India graduates fewer than 1,000 Ph.D.’s in engineering annually,
despite producing some 240,000 basic engineering graduates every
year, because most of them enter the job market or move to the
United States for advanced education, according to the report,
which was based on a study by Rangan Banerjee and Vinayak P.
Muley, professors at Mumbai’s Indian Institute of Technology.
Even the seven vaunted Indian Institutes
of Technology are unable to keep their best engineering graduates
for doctoral degrees. Only 1 percent of students earning bachelor-of-technology
degrees choose to pursue a master’s degree and only 2 percent
of master’s recipients opt for doctorates. By contrast, Indians
made up 10 percent of the science and engineering Ph.D.’s awarded
in the United States from 1998 to 2001, the report says.
“There is a general perception that
research opportunities and facilities in U.S. are the best,”

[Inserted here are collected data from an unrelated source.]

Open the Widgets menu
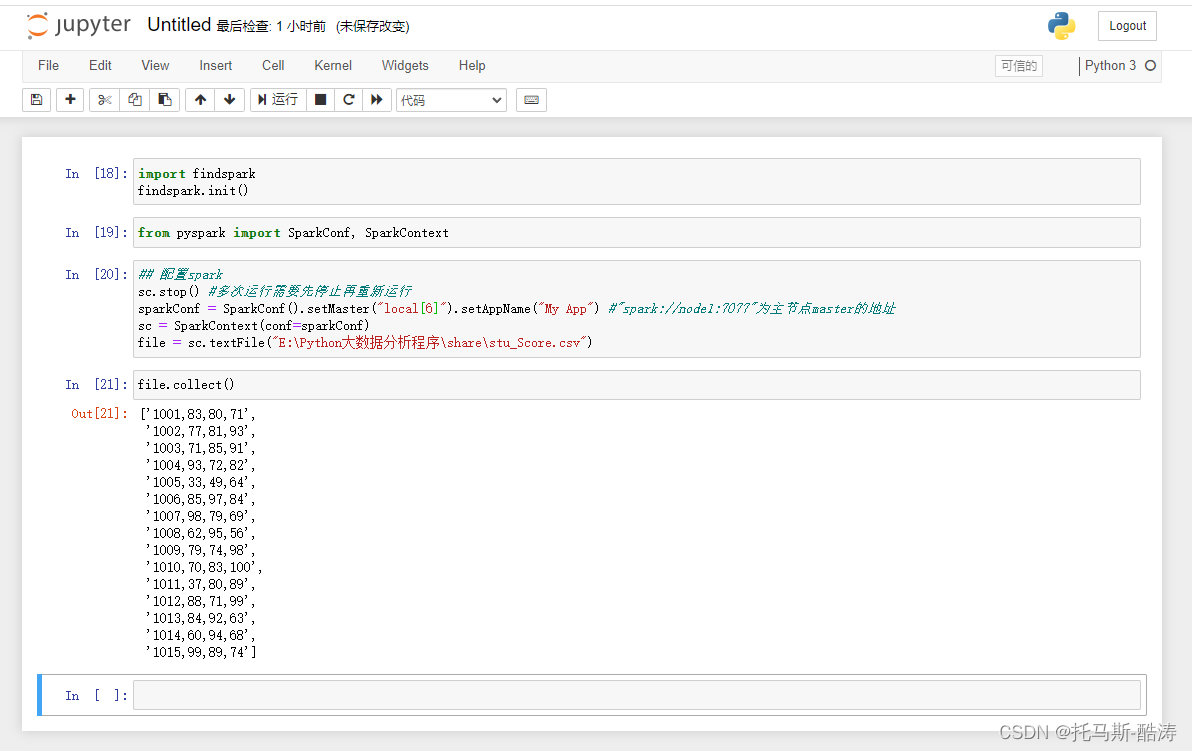Screen dimensions: 1192x751 405,65
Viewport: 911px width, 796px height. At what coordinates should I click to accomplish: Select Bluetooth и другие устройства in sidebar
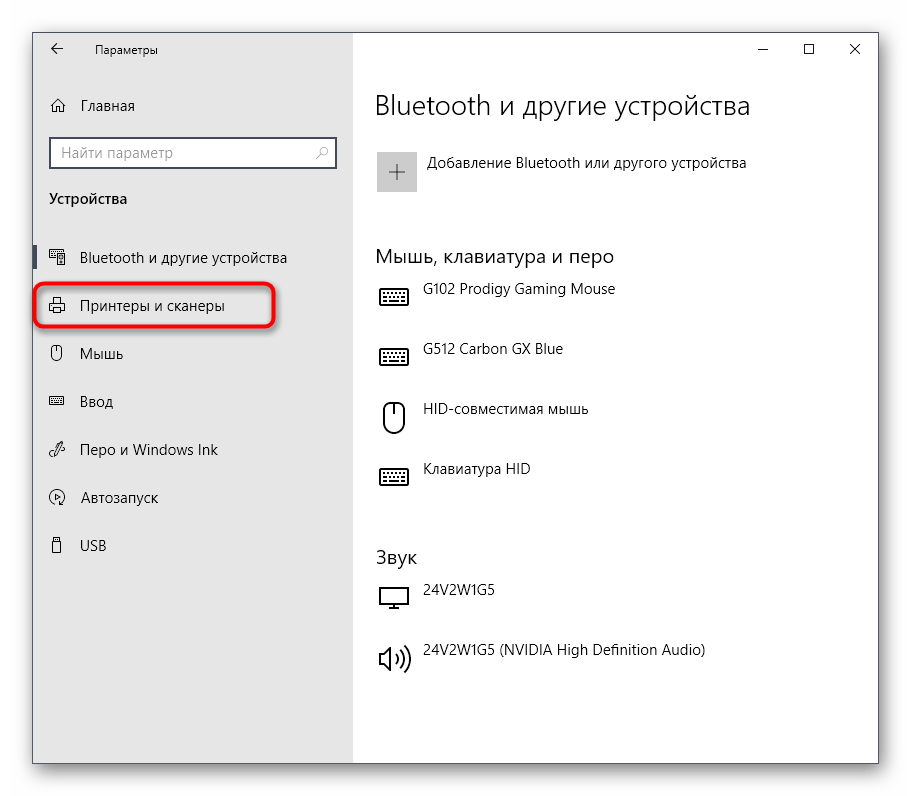coord(183,258)
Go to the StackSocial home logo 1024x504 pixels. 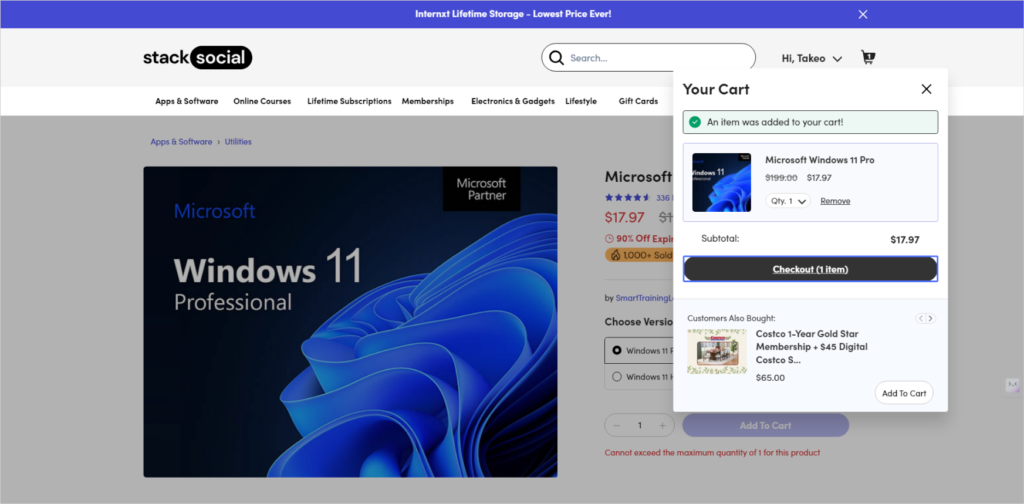coord(197,58)
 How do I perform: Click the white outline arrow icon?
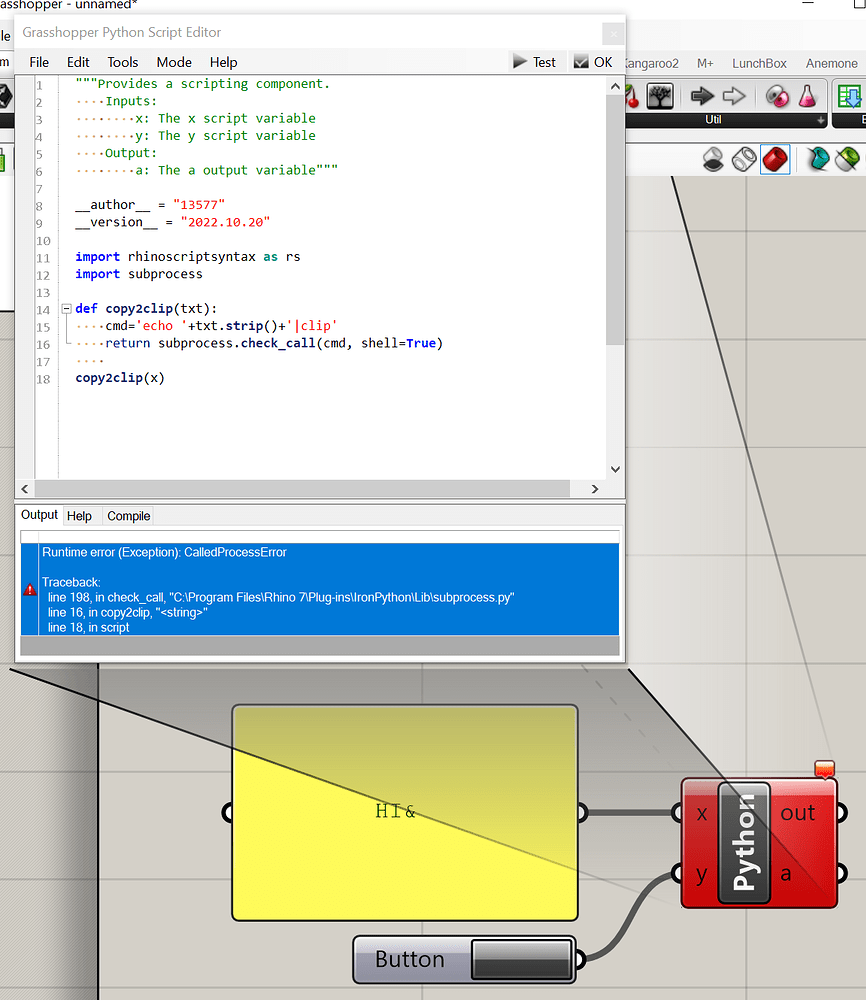tap(733, 96)

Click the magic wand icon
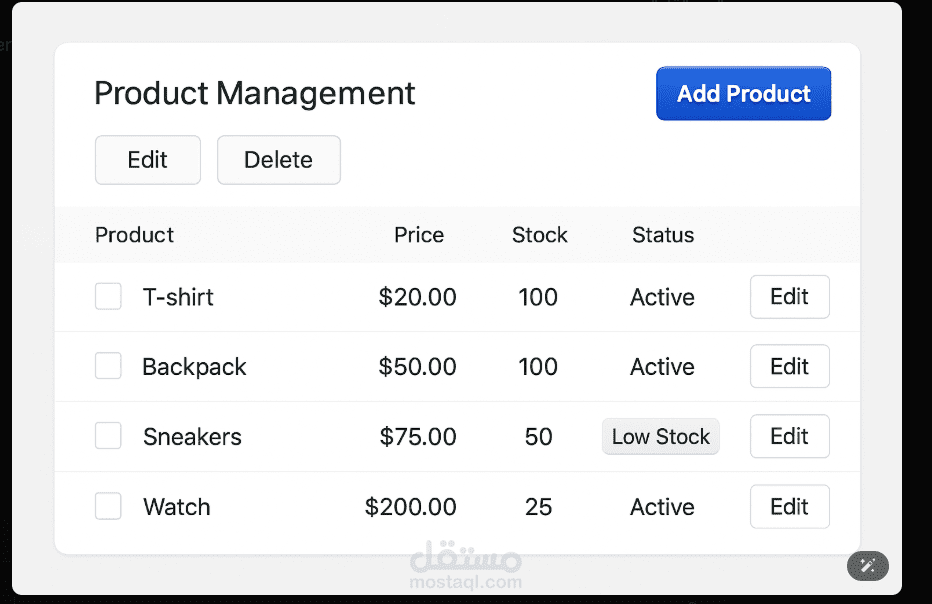coord(867,566)
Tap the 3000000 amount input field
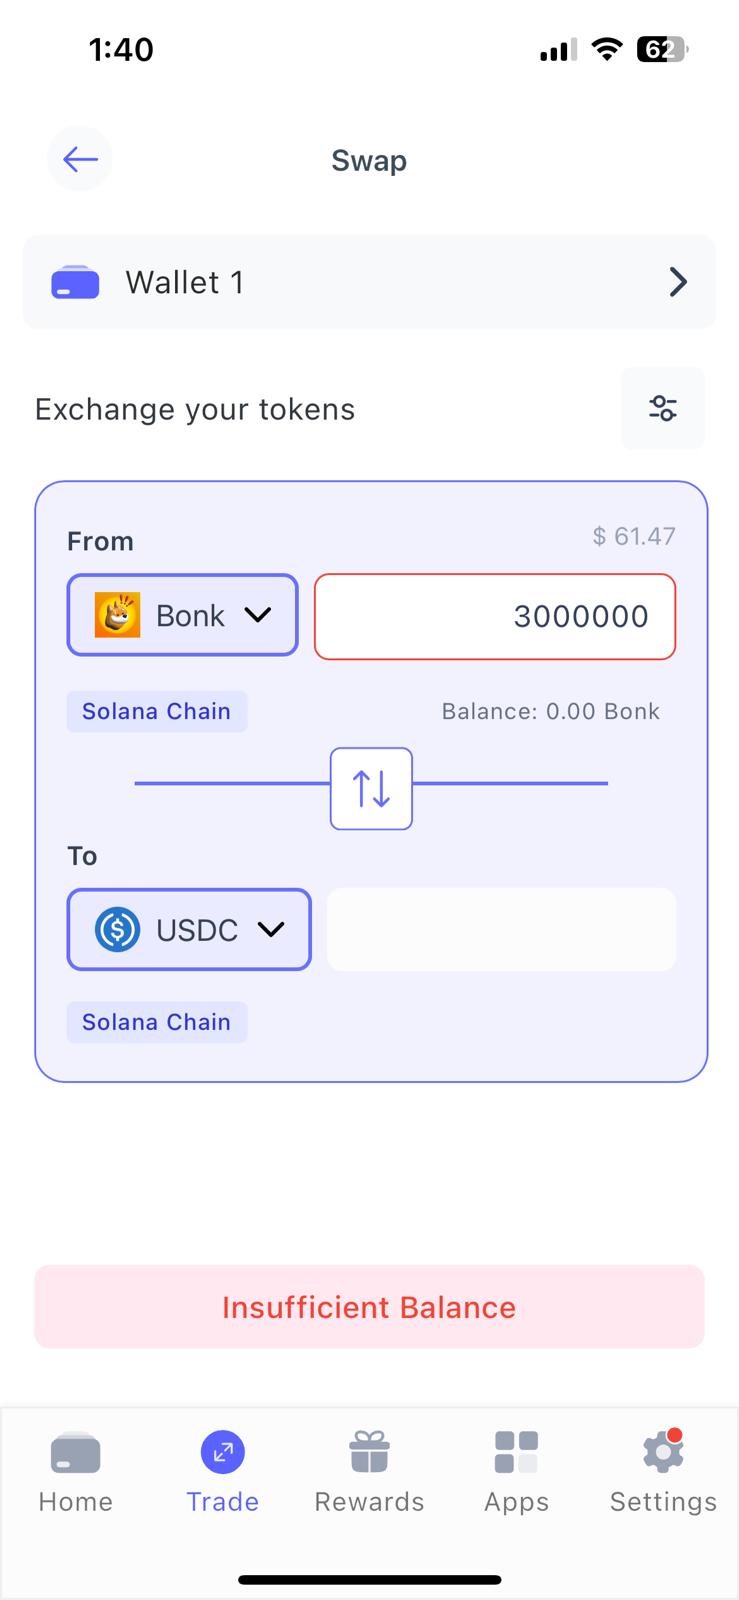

Mr. Banerjee is quoted as saying. “Students also manage well-paying
fellowships and are easily absorbed by the industry, which is
not the case in India. Doing a Ph.D. is seen as time-consuming,
and usually students want to take up a job right after their
degree,” he said.
The report recommends that India reverse
the pattern by starting a national Ph.D. program to offer fellowships
of around $600 a month, and industry support for 5,000 fellowships
a year.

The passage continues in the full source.